Here you go, GPU PhysX:


----------



## kzinti1 (Apr 15, 2013)

And now, CPU PhysX:


----------



## Ghost (Apr 15, 2013)

GPU PhysX is working fine. Nothing to worry about.


----------



## kzinti1 (Apr 15, 2013)

Ghost said:


> GPU PhysX is working fine. Nothing to worry about.



Thanks. But I knew that all along. 
I have repeated several times that I've checked PhysX through the Nvidia Control Panel, but somehow everybody seems to have not read this.
All I want to know is if there's anything else wrong with GPU-Z besides the false indication that I do not have PhysX enabled. That's all.


----------



## kzinti1 (Apr 22, 2013)

It also doesn't work with 0.7.0.


----------



## W1zzard (Apr 22, 2013)

does it work with an older version of gpuz? even gpuz without titan support might be able to detect physx support


----------



## kzinti1 (Apr 22, 2013)

It hasn't worked since installing this Titan videocard.


----------



## kzinti1 (May 3, 2013)

Bought another Titan. PhysX still doesn't show on GPU-Z 0.7.0.
Still can't uninstall PhysX, or run Repair.
Can't access Safe Boot for deep uninstall of Nvidia drivers through F8 or SysConfig.
Probably nothing to do with GPU-Z.
Completely lost at this point.


----------



## Naki (May 3, 2013)

Did you try Driver Fusion (formerly Driver Sweeper) to remove all traces of the Nvidia GeForce video drivers?
Link:
http://treexy.com/products/driver-fusion
Then just restart the computer and try installing the GeForce drivers again.


----------



## kzinti1 (May 3, 2013)

Thanks. 
Yes I did. I even bought the paid version last weekend thinking that may have helped.
It didn't. I ran it about 10 times last Sunday and PhysX always remained.
If I could find out how to access Safe Boot I think it would solve this aggravating problem.
On top of that, now there's the Microsoft KB2670838 Update BUG that totally screws up the results of FutureMarks Firestrike benchmark.
X5123 for one GTX Titan and X2370 for a _pair_ of these cards in SLi is just plain ridiculous!
This apparently isn't my year for videocards.


----------



## kzinti1 (May 4, 2013)

It worked! I finally, _finally_ got into Safe Boot, ran Treexy's Driver Fusion Premium and got rid of PhysX!
After reinstalling, GPU-Z now says that I have PhysX installed.
Thanks to everybody for helping me with this, I appreciate it more than you can possibly imagine.
I am still quite paranoid as to why Nvidia would make removing PhysX and their other drivers so extremely difficult to remove.
I see no reason why they shouldn't go completely out of their way to make this the easiest thing you can do with your computer.
Nvidia drivers, as well as any other drivers can, and do, become corrupted and need to be completely removed and then replaced. They must have some ulterior motive as to why they make it almost impossible to do so.
Thanks again for all of your help.


----------



## Naki (May 4, 2013)

What is Safe Boot??? Do you mean Windows Safe Mode?
You are welcome, glad you finally got this annoying issue fixed! 
I gave you a couple of "Thanks".


----------



## W1zzard (May 4, 2013)

kzinti1 said:


> why Nvidia would make removing PhysX and their other drivers so extremely difficult to remove



i must have uninstalled nvidia's drivers via control panel->software a few hundred times and never had any issues.

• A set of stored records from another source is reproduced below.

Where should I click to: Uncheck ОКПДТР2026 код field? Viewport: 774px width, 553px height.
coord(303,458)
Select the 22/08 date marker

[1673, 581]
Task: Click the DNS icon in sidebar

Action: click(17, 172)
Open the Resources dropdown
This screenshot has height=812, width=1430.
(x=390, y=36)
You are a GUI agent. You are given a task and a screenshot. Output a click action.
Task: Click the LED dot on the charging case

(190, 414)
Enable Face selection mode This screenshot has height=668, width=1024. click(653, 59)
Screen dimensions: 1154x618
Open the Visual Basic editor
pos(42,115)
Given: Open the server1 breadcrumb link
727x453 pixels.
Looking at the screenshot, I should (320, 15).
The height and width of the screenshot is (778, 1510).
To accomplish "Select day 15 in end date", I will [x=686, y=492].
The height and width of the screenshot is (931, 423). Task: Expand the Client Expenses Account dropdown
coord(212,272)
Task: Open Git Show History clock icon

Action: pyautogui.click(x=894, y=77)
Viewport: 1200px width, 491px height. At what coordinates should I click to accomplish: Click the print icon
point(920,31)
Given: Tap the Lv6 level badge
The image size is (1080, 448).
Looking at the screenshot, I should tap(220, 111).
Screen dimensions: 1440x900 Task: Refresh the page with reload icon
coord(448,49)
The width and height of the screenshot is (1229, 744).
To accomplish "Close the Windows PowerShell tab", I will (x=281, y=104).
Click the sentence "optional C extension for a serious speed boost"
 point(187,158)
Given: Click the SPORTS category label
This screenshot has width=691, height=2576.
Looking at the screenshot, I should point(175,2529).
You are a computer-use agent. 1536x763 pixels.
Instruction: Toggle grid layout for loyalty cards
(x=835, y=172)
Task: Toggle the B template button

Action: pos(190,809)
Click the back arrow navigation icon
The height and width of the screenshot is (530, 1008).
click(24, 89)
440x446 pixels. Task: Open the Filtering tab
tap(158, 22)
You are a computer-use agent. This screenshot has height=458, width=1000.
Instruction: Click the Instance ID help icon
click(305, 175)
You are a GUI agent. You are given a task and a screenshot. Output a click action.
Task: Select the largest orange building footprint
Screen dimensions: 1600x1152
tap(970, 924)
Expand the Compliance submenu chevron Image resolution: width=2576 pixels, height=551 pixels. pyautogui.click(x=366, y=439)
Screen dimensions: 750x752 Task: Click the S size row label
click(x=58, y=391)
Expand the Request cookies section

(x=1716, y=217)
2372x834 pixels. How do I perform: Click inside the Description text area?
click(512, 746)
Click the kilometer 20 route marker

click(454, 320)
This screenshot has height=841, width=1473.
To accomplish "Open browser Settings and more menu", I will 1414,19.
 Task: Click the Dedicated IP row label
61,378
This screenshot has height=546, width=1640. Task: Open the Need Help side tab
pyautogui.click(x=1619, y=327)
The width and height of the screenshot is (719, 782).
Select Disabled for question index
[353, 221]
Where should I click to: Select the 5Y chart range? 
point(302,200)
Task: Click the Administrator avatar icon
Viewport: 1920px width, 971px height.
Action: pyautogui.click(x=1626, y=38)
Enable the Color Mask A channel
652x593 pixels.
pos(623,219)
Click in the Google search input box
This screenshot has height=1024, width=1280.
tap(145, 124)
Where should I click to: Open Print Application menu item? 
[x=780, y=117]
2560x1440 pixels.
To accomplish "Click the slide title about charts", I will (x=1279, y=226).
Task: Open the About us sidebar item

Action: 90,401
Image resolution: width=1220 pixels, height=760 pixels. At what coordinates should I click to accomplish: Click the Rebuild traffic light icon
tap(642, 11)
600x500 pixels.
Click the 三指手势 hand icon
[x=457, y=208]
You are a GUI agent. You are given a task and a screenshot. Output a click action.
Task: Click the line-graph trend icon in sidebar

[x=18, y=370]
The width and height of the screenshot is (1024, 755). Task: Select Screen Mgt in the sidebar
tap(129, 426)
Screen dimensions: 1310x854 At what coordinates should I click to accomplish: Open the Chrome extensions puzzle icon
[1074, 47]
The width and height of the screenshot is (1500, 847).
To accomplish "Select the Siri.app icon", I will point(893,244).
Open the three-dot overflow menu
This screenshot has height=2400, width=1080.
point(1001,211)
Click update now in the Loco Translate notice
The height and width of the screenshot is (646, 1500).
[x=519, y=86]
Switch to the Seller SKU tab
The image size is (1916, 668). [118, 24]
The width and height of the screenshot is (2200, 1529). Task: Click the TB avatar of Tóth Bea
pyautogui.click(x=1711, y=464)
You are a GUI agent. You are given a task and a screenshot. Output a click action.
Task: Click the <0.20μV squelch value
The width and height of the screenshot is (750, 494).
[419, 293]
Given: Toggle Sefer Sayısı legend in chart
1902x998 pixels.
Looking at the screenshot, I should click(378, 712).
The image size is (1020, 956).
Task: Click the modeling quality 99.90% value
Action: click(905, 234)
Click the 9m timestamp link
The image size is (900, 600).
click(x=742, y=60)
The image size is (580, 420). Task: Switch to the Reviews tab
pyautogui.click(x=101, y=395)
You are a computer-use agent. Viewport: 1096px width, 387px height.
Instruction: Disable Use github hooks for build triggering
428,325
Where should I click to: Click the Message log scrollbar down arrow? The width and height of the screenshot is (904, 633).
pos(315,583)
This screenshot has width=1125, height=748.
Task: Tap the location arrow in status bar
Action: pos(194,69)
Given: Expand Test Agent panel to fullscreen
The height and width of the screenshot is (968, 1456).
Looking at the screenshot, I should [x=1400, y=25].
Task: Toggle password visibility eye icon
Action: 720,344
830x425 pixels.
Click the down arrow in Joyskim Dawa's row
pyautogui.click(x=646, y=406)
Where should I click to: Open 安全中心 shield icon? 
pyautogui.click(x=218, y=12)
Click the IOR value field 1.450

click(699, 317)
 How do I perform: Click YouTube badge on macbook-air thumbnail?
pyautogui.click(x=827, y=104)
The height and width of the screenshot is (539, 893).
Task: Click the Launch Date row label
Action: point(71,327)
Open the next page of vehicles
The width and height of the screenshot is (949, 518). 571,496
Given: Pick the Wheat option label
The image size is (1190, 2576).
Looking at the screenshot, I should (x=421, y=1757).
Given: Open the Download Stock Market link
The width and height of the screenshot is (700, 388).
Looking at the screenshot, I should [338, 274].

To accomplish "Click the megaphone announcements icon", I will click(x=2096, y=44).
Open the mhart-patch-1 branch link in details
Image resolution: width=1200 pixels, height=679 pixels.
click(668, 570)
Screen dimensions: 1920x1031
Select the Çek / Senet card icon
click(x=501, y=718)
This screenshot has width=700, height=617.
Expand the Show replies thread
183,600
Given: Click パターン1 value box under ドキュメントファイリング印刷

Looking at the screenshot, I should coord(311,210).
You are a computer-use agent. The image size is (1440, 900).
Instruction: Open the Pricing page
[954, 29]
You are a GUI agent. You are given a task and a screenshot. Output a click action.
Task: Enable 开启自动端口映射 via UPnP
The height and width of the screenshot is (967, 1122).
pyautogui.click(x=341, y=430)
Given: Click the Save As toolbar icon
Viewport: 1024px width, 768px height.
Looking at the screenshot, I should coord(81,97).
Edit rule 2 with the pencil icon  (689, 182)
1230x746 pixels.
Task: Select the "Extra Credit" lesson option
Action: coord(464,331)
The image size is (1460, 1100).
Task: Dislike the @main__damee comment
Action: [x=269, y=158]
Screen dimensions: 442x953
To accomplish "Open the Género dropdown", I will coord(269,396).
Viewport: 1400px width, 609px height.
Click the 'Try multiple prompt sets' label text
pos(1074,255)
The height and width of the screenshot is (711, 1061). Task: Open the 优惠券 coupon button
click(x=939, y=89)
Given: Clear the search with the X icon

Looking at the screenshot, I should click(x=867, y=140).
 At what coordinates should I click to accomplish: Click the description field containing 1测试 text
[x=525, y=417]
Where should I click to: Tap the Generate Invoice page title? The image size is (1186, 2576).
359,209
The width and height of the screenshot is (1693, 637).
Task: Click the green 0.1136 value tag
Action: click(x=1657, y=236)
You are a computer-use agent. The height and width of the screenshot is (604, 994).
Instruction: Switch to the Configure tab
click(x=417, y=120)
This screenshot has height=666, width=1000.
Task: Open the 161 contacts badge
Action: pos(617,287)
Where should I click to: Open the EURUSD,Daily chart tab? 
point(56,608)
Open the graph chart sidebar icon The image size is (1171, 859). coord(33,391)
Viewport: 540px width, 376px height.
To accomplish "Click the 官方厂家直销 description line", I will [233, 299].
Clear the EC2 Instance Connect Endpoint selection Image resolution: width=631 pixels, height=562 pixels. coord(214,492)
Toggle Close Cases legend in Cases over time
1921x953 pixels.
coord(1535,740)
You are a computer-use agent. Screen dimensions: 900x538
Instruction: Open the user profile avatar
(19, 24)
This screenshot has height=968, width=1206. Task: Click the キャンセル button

good to hear you figured it out


----------



## Naki (May 5, 2013)

W1zzard said:


> i must have uninstalled nvidia's drivers via control panel->software a few hundred times and never had any issues.
> 
> good to hear you figured it out


I assume he means the driver uninstall procedure leaves some stuff behind (Registry keys/files/etc), which wouldn't surprise me.


----------



## puma99dk| (May 5, 2013)

Naki said:


> I assume he means the driver uninstall procedure leaves some stuff behind (Registry keys/files/etc), which wouldn't surprise me.



maybe that's why Nvidia has but "Clean installation" under Advanced or what the name is


----------



## Naki (May 5, 2013)

puma99dk| said:


> maybe that's why Nvidia has but "Clean installation" under Advanced or what the name is


Yeah, but that is "Clean installation", not "Clean un-installation"!


----------



## puma99dk| (May 5, 2013)

Naki said:


> Yeah, but that is "Clean installation", not "Clean un-installation"!



it actually checks Windows Registration Database or what u call it, for values in there, or i did last time i looked at it, but that's really long time ago...


----------



## kzinti1 (May 5, 2013)

I always run installs beginning with Clean Install.
It works to a point. But, Nvidia has buried bits of their software so deeply into the registry that even their own Clean Install pre-Installation program can't get at them.
AMD is just as bad at hiding parts of their drivers as well.
After I finally got into Safe Boot I also analyzed for leftover AMD drivers and found a list of around 50 that their new Driver Uninstall program completely missed.
I believe both companies have been asked why their drivers are almost impossible to completely remove.
Their answer, as always, is "User Error."
How clicking on "Uninstall" is a User Error I'll never know.
Since the Wiz never has any problems removing drivers, he should hire himself out to both companies and show them how to do it right.
I have no doubt whatsoever that he's a far better programmer than either company has and could help them come up with Uninstall programs that actually work.


----------



## W1zzard (May 5, 2013)

kzinti1 said:


> he should hire himself out to both companies and show them how to do it right.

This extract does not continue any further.